From time immemorial there was a need to recognize and diagnose substances or objects to identify if they have been tampered with or adulterated. Immediate and precise identification of objects under examination are configured to recognize defects, forgery or diseases in the substances.
For example in the agriculture field there is a constantly need to recognize defects and diseases of agriculture products like fruits and vegetable, and more commonly in products such as milk, juice etc.
For example Mastitis, inflammation of the mammary glands of dairy cows, remains one of the costliest diseases in cattle and its early detection remains a major goal of the dairy industry. It has been established that currently available commercial devices do not appear to be sensitive enough to detect mastitis accurately on-line. The prior art solutions that are currently used to detect mastitis are based on the fact that mastitis causes changes in the conductivity of milk, by damaging the mammary membrane leading to alteration of the balance of sodium, potassium and chloride ions. Previous studies have demonstrated that these changes in milk conductivity can be used as a direct indicator of the presence and degree of mastitis infection.
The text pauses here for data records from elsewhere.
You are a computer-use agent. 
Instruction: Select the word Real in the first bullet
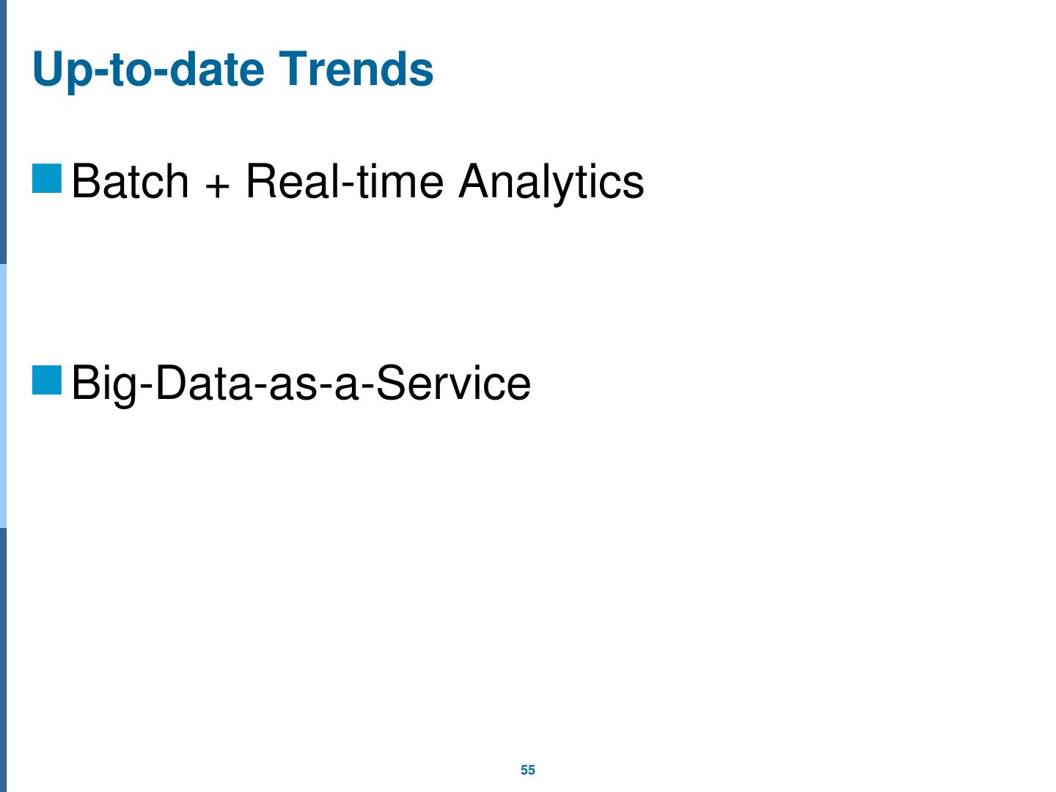click(x=293, y=180)
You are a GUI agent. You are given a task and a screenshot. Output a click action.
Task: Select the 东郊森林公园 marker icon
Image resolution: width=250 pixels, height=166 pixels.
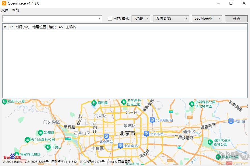192,104
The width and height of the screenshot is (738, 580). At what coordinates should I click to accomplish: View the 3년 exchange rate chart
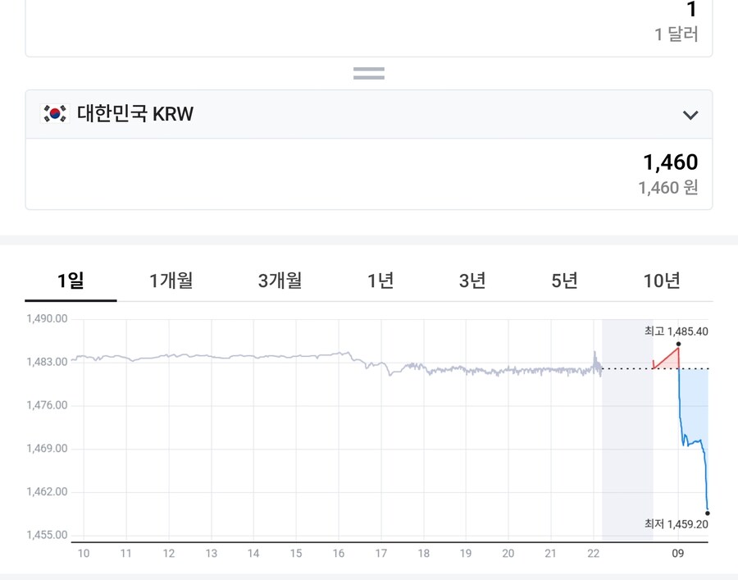[x=472, y=281]
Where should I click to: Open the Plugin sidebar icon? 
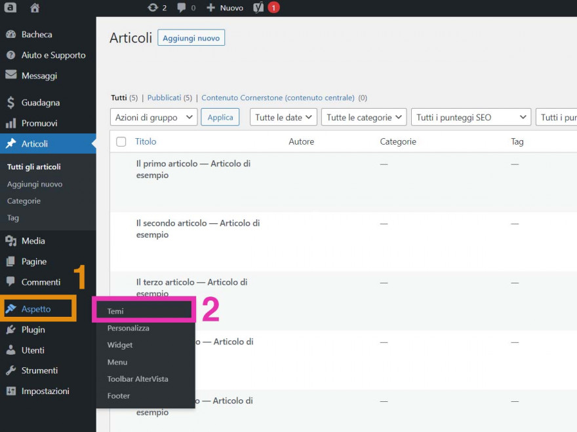11,329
In the past, the herd person usually noticed the appearance of the first clinical symptoms of mastitis on the animal. Nowadays, the detection of abnormal milk is required before milking according to the EU directive: “Before milking of the individual cow, the milker must inspect the appearance of the milk. If any physical abnormality is detected, milk from the cow must be withheld from delivery to the dairy”. Therefore, foremilk of each animal is now visually examined directly in the parlour using a strip cup or a plate. However, as no symptoms are really obvious, farmers or herdspersons rarely identify the primary signs during a routine inspection or during milking in individual cows. Hence, the biochemical properties of milk turn out to be very useful in order to evaluate the cow's metabolic status, in particular, the udder condition. In the last few decades, a variety of cow side tests and laboratory tests have been developed for detecting mastitis such as the strip cup test, the California Mastitis Test, etc. Thanks to these methods of detection, foremilk control is usually followed by owners of small herds, but it takes a lot of time and money for large herds.
Currently available in-line mastitis detectors are fitted to the long milk tube. They have a wire mesh filter through which milk passes. Mastitis clots clog the filter and clot-free milk is able to pass through the filter.
A variety of diagnostic tests for mastitis are available and are used as indicators of udder inflammation. They cannot, however, assess the degree of infection accurately. As the name indicates they are performed directly on the animal. These experiments are useful to indicate suspect samples but they cannot be accepted as definitive procedures as many false positives cases remain.
One of the solutions to overcome such problems, are described in the prior art, for example, in an article entitled “DESIGN AND DEVELOPMENT OF A NOVEL ELECTRONIC SENSOR FOR DETECTING MASTITIS BASED ON CONDUCTANCE/IMPEDANCE MEASUREMENTS” by Valerie FAVRY, another article relating to adulteration detection entitled “Microwave Reflectometry Based Electrical Characterization of Milk for Adulteration Detection” by Pallavi R. Malamel, Tapas K. Bhuiya and Rajiv K. Gupta.
Other fields where a substance diagnose process is required may be for example to examine a spillage found in proximity to a water, gasoline or oil pipeline or tank as a good indication of the severity of water or gasoline leakage in a distribution network.
There are various techniques reported in the literature for leak detection such as a) Acoustic leak detection methods utilizing devices such as aquaphones or geophones to listen for leaks on the ground above the pipes b) acoustic correlation methods c) infrared thermography, tracer gas technique and ground-penetrating radar (GPR) d) Magnetic Flux Leakage (MFL) based detectors ultrasound (UT) to search for pipe defects.